Aim 1:
Render the rows of Block 1 as a Markdown table with two columns, n for the row number and Line for the line itself, skipping any blank lines. Leave the pictures out of the table.

Extract provided:
.....

I have spent quite some time making backups of my personal DVD collection, backups suitable for playback on my home built AMD FX-8150 computer and its fancy new widescreen monitor. I have developed a technique that works quite well for me and this computer and eventually decided to write up an example of how I encode such movies. I am writing this in real time as I carefully work through the ripping and transcoding of one of my favourite martial arts movies 'Fist of Fury', making all the required decisions, setting the encoding running and writing it all up in my web editor as I go. For those who do not wish to read this admittedly quite long page in the same way I have provided some additional navigation:

Some might be interested to know that this page is the long promised sequel to an older page called 'The Matrix, Mencoder and Matroska' which I guess at least confirms my penchant for tricky page titles! If this slightly self indulgent page proves useful to you feel free to send an email to me from the link at the base of this page.

Working on the video...

.....

Aim 2:
According to the extract provided, which movie is being ripped and transcoded as the worked example?

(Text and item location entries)
.....

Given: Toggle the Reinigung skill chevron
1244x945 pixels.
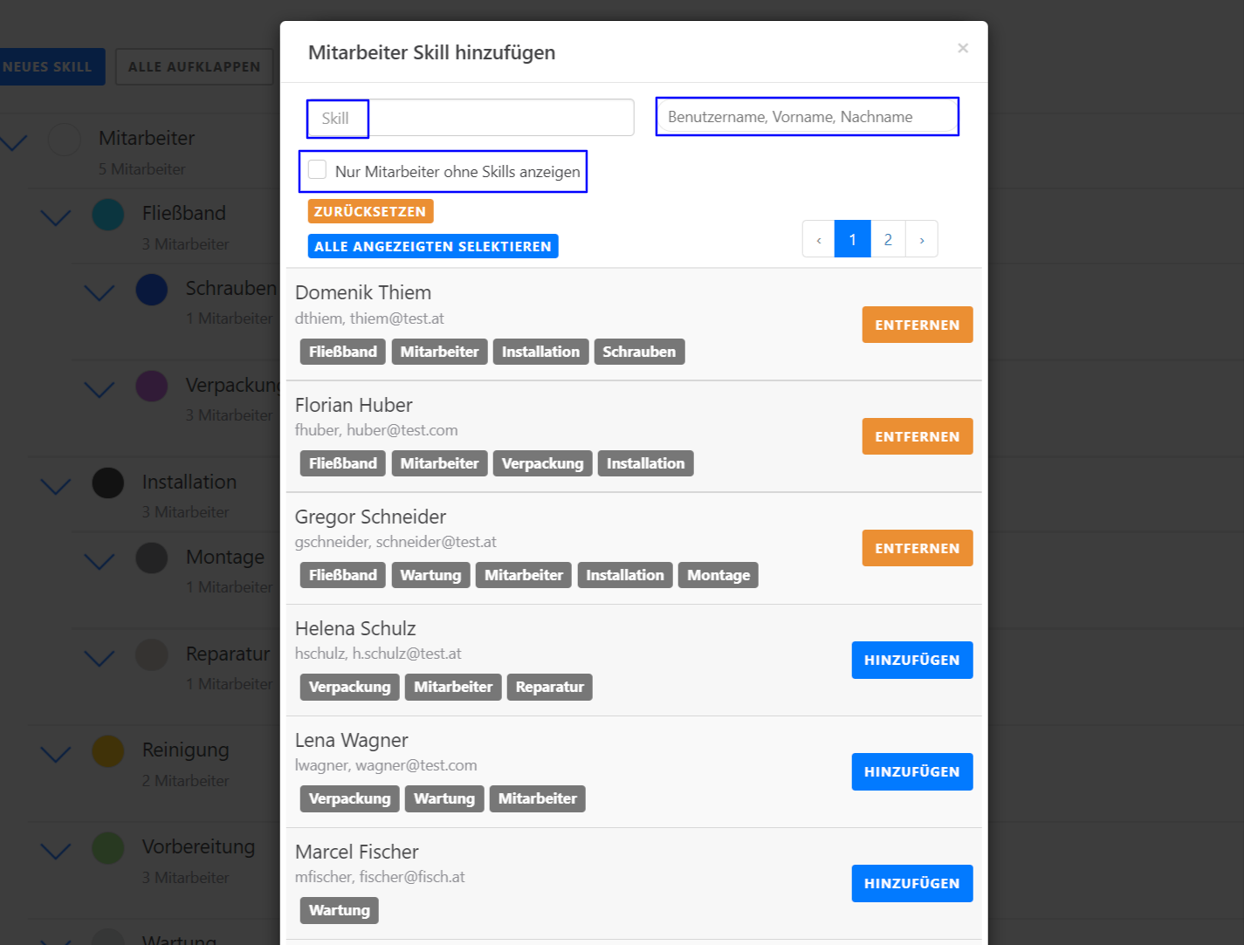Looking at the screenshot, I should point(56,753).
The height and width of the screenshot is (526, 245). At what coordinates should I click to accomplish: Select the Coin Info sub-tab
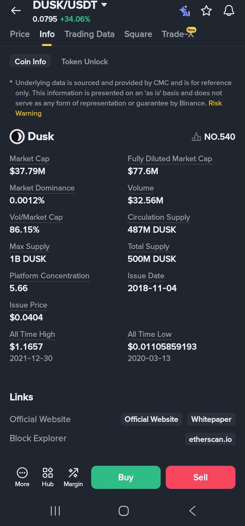(x=30, y=62)
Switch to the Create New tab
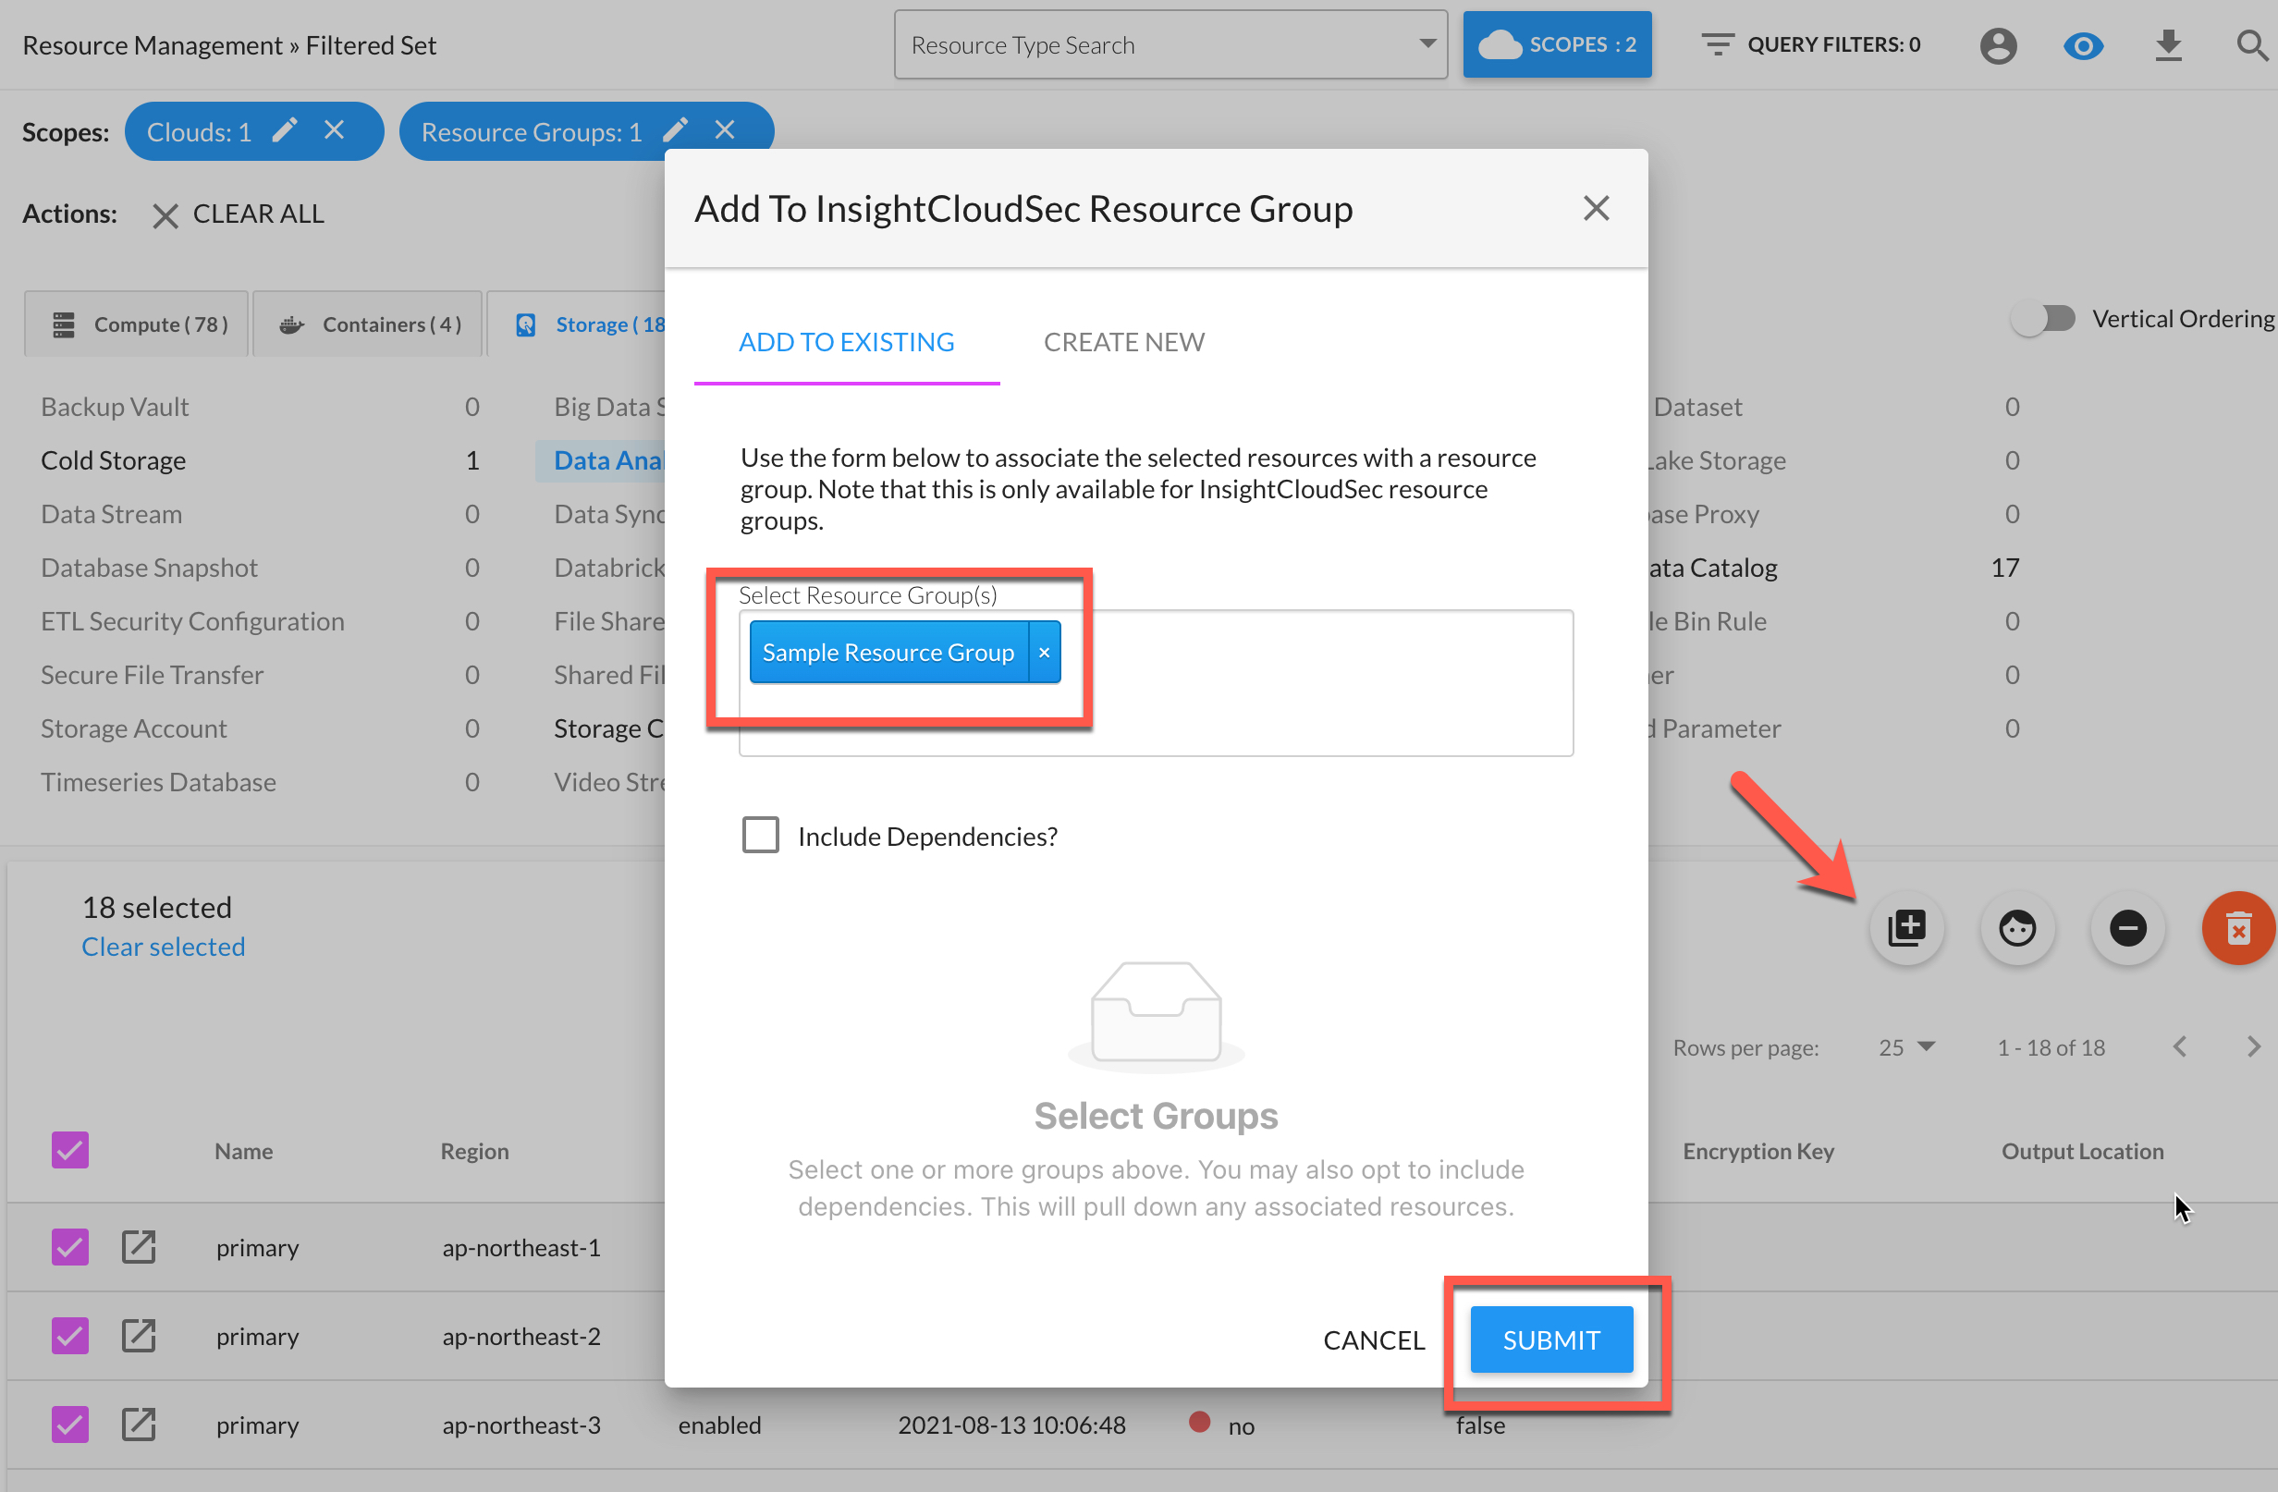 coord(1124,342)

.....

Correct response 1:
| n | Line |
|---|---|
| 1 | Given: Toggle the Reinigung skill chevron |
| 2 | 1244x945 pixels. |
| 3 | Looking at the screenshot, I should point(56,753). |
| 4 | The height and width of the screenshot is (526, 245). At what coordinates should I click to accomplish: Select the Coin Info sub-tab |
| 5 | (x=30, y=62) |
| 6 | Switch to the Create New tab |
| 7 |  coord(1124,342) |

Correct response 2:
The movie is the martial arts film 'Fist of Fury'.